Labour Leaders Demand Jobs, Growth And Equity In Davos

25 January 2012 (ITUC, WEF media releases): The international union movement has put its case for the reform of capitalism at the World Economic Forum in Davos this week with five principles for dealing with current economic challenges. Addressing political and business chiefs, trade union leaders from Indonesia, USA and the UK and the international trade union movement called for jobs and growth to be at the centre of plans to reboot the world economy.

Ms Sharan Burrow, General Secretary International Trade Union Confederation, said the pervasive economic challenges had spread to all areas of working life, from young people unable to find their first job, parents struggling with rising inequality and seniors struggling to survive on dwindling pensions.

“Over the past three decades income inequality has risen in 17 of the 24 OECD countries for which data is available. With growing unemployment and stagnating wages, we’re sitting on a social time bomb,” said John Evans, General Secretary Trade Union Advisory Council to the OECD.

“In Davos this week, we’ll be pushing to put people back into our economic system. Because it’s workers in work that will drive us the global economy out of the crisis,” said Sharan Burrow.

World’s Biggest Job Creators: The Merchants of Death

One issue that WILL NOT be discussed in Davos — the economic growth created by the world’s biggest job-creators, the merchants of death.

According to a Global Industry Report on Defense Spending (see source here), the market grew by 4.6% in 2010 to reach a value of $1,496.5 billion. In 2015, the global defense spending market is forecast to have a value of $1,794.3 billion, an increase of 19.9% since 2010. Personnel is the largest segment of the global defense spending market, accounting for 46.9% of the market’s total value.

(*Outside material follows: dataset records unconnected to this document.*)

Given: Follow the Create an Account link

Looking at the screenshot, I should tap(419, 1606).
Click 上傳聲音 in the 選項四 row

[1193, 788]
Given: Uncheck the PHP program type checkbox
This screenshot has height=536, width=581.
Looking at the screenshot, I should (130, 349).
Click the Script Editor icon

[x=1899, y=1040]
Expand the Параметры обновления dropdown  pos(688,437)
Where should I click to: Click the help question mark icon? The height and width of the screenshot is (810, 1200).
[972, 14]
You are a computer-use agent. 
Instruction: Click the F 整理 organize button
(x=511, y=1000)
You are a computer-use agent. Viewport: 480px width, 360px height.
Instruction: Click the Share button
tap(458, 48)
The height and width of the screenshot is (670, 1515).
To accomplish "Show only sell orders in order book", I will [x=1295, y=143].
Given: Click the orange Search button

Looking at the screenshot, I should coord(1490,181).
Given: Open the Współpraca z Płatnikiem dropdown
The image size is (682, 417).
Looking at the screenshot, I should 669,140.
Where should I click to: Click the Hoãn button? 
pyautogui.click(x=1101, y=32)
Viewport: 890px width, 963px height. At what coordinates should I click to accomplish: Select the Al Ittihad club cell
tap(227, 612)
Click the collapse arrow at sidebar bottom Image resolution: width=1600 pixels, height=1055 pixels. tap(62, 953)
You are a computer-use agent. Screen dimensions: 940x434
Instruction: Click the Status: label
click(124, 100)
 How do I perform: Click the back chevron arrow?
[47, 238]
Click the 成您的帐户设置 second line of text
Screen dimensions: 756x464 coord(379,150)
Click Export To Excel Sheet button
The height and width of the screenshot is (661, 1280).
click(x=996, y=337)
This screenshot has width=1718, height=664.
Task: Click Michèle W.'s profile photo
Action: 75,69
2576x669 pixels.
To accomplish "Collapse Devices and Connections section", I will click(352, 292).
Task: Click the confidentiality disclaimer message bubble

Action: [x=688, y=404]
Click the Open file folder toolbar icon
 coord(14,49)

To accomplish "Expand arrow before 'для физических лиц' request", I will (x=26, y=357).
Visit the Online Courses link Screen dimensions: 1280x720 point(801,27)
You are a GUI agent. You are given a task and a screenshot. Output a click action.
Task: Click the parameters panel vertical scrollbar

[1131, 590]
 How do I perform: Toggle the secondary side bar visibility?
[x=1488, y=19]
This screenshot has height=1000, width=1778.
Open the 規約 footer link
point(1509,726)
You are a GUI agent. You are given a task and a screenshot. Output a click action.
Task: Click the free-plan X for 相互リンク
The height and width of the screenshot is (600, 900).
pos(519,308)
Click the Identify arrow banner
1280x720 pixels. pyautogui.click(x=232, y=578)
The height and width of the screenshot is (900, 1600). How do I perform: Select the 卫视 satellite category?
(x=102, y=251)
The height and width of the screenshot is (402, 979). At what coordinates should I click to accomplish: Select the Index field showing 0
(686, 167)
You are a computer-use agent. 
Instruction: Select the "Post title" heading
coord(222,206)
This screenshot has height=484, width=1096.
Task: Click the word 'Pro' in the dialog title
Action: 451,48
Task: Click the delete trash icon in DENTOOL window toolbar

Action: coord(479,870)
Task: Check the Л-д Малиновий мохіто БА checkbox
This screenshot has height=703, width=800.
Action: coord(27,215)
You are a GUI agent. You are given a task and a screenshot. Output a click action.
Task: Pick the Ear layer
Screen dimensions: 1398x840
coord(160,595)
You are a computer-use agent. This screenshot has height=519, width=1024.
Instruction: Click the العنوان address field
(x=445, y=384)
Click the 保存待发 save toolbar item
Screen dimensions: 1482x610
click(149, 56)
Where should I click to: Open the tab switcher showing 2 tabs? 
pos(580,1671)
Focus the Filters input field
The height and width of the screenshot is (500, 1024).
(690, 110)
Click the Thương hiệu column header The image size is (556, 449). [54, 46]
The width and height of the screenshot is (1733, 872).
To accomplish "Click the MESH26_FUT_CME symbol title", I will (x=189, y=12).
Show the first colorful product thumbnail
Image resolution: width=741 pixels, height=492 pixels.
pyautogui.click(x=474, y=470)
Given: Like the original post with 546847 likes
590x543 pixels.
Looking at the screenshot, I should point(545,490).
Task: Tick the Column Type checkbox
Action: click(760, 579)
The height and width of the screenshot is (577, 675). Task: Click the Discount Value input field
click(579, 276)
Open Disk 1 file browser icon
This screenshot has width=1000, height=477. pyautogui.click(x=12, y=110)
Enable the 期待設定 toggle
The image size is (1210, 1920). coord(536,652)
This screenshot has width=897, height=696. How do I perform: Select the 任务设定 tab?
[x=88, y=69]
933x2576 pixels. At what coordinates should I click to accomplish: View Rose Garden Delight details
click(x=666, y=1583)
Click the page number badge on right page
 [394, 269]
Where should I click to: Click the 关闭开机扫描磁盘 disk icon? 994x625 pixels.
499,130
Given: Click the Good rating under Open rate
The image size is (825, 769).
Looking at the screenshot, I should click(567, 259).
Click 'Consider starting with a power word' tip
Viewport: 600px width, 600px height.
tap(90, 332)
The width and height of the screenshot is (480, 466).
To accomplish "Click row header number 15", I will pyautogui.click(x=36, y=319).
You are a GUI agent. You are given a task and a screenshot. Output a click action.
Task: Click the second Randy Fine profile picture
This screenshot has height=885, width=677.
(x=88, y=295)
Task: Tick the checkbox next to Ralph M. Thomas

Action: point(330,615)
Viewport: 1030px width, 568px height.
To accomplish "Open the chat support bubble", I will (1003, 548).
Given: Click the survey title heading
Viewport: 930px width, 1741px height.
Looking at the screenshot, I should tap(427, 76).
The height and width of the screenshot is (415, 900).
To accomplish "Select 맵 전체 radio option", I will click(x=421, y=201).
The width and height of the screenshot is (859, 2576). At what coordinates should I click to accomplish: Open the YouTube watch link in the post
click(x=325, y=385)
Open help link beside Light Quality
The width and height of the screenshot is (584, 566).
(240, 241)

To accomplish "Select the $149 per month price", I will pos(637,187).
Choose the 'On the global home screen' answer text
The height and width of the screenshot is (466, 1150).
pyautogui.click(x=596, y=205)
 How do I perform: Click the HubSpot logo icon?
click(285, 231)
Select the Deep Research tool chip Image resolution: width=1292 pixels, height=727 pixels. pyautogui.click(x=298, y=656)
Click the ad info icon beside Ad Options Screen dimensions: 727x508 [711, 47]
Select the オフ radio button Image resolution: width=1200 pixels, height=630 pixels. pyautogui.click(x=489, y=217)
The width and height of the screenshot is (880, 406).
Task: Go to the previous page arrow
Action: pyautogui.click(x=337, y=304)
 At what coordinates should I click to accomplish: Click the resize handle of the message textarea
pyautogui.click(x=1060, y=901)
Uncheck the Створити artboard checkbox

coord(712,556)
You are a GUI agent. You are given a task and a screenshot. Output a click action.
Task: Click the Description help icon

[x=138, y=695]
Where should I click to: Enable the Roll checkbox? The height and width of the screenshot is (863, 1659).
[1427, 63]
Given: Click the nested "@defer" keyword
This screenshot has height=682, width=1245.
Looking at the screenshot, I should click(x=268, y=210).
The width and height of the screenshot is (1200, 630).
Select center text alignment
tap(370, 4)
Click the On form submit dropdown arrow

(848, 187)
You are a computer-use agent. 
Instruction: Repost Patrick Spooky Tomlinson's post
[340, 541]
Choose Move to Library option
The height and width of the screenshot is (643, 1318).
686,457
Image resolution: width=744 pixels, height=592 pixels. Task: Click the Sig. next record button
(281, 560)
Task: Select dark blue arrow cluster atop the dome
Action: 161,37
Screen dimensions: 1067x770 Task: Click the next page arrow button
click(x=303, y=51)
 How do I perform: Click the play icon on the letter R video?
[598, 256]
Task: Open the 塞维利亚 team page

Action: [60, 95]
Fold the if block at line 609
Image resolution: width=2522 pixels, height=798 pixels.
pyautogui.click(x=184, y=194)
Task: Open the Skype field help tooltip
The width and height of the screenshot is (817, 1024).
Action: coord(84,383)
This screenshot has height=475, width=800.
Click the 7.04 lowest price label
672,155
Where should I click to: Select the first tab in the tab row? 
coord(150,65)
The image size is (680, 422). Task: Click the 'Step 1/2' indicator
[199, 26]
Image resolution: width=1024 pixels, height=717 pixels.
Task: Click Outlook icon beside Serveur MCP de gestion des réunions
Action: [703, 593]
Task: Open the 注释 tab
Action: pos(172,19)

Americas accounts for 51.7% of the global defense spending market value, according to the report.

Labour’s five principles for growth include:

1. Jobs –Five years of two per cent GDP invested in the green economy across six sectors in 12 countries can drive more than 55 million sustainable, decent jobs.

2. Social protection, sustainable demand and decent work – These should include a social protection floor in every country, with a global fund to kick-start development in the poorest countries; minimum wages on which people can live with dignity; and an expansion of collective bargaining to ensure fair work conditions.

3. Financial regulation – Governments must band together to stand up for the ’real economy’ by putting a ban on algorithmic High Frequency Trading, regulating the credit rating agencies, and requiring transparency for the shadow banking system – the hedge funds and investment vehicles that transact trillions of dollars but fall outside national regulatory systems.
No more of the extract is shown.